EXERCISE TEXT →
Private funding poised to increase as nanomanufacturing gets real


The money is a flowin’...that is, if you are a late-stage company working in semiconductors, computing, energy or bio. In my short time here at Small Times, I haven’t seen anything like it. Big dollars, big players and big dreams.

In past columns, I’ve questioned whether venture capital and nanotechnology were a good fit. The time to commercialization has been long and often painful. Companies trying to make products enabled by nanotechnologies, unlike a dot-com, can’t think of an idea, set up a website, and start pulling in customers within three weeks. Obviously a slight exaggeration, but just the intellectual property review exercise prior to launching a nano company can take months when dealing with complex and global patenting issues.

Most venture capitalists check out of the meeting when they mentally double the entrepreneur’s estimate of the five-year-to-market business plan. Thus, as Small Times has reported in the past, the growth in venture capital funding of nanotechnology-based companies hasn’t matched expectations.

That was true until the past six months: Now we have NeoPhotonics raising $64 million, Nanosphere $57 million, Nanosolar $75 million, and Infinera with $24 million and then another round for $51 million.

And those are just the $50 million-plus rounds. By contrast, the biggest round in our records in 2005 was Nanosys with a $40 million round.

So, with it looking like venture capital investment in the first two quarters of 2006 will exceed all of 2005, does that mean I was off in my assessment? While I am more than ready to admit that I wasn’t prepared for these large rounds, I don’t think my observations that nanotechnology isn’t for the average (is there such a thing?) venture capitalist has changed.

TASK REQUIREMENTS →
**a.** Rewrite the nanomanufacturing funding text, everything from "Most venture capitalists" down to "a $40 million round.", with "Small Times" changed to "this publication".
**b.** In the nanomanufacturing funding text, which company had the biggest round in the 2005 records, and for how much?
Use only the text above.

SOURCE MATERIAL →
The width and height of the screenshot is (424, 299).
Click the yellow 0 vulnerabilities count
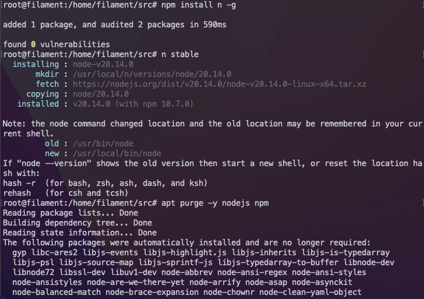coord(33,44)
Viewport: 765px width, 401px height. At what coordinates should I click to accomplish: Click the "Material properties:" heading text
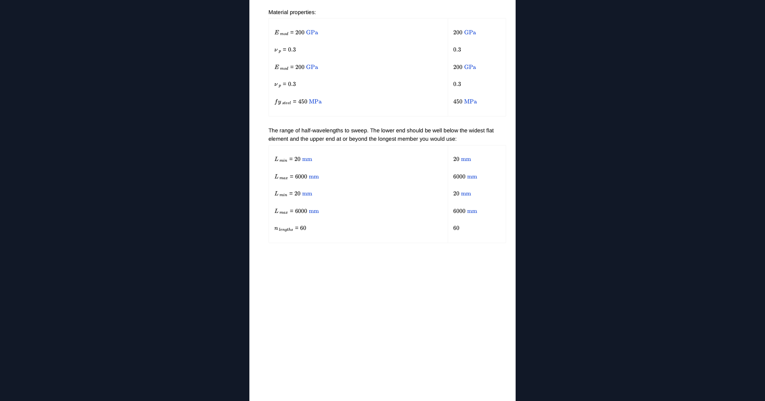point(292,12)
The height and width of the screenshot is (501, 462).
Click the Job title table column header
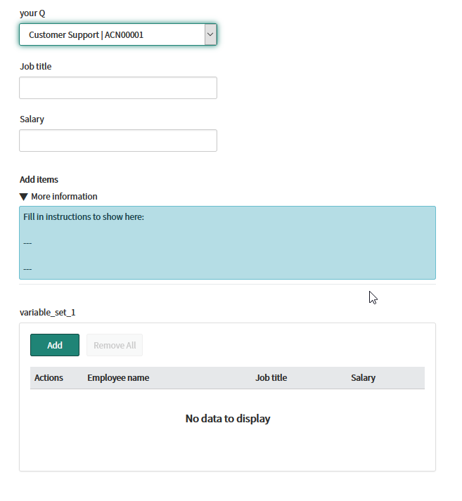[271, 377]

...

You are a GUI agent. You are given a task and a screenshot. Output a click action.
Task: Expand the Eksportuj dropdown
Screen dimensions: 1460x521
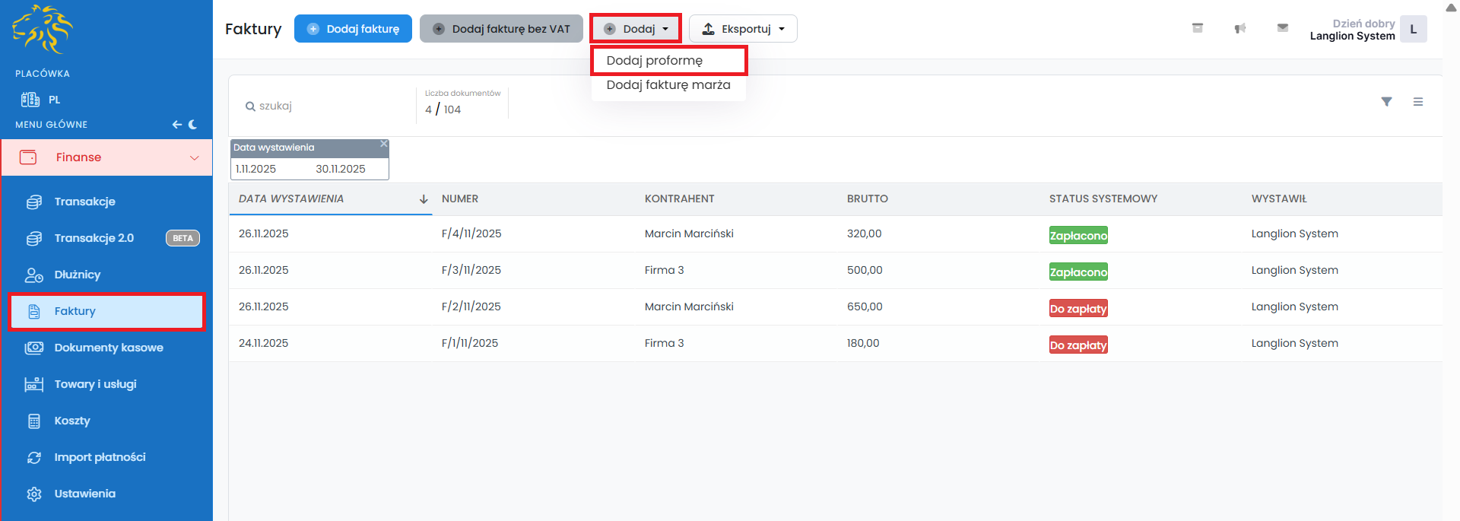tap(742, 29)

* * *

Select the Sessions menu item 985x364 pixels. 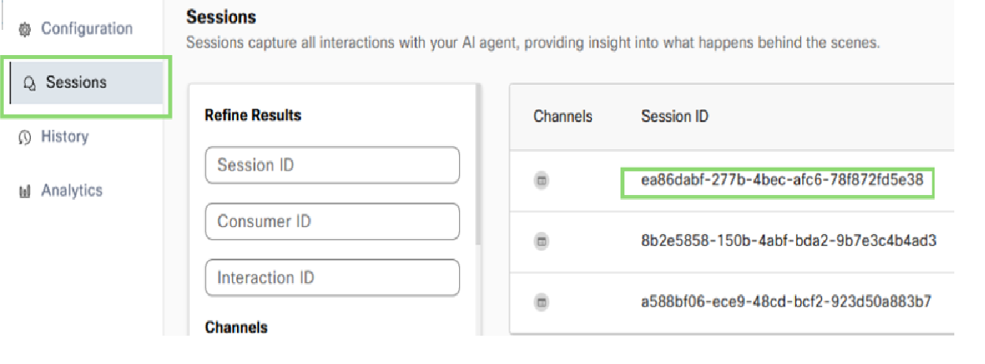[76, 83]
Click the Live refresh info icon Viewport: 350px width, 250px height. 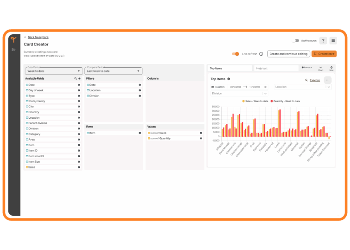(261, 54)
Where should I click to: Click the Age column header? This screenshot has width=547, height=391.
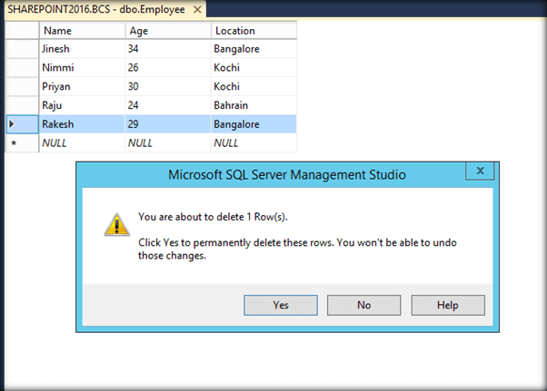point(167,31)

TASK-BY-TASK ANSWERS →
**a.**
Most venture capitalists check out of the meeting when they mentally double the entrepreneur’s estimate of the five-year-to-market business plan. Thus, as this publication has reported in the past, the growth in venture capital funding of nanotechnology-based companies hasn’t matched expectations.

That was true until the past six months: Now we have NeoPhotonics raising $64 million, Nanosphere $57 million, Nanosolar $75 million, and Infinera with $24 million and then another round for $51 million.

And those are just the $50 million-plus rounds. By contrast, the biggest round in our records in 2005 was Nanosys with a $40 million round.

**b.** Nanosys, with a $40 million round.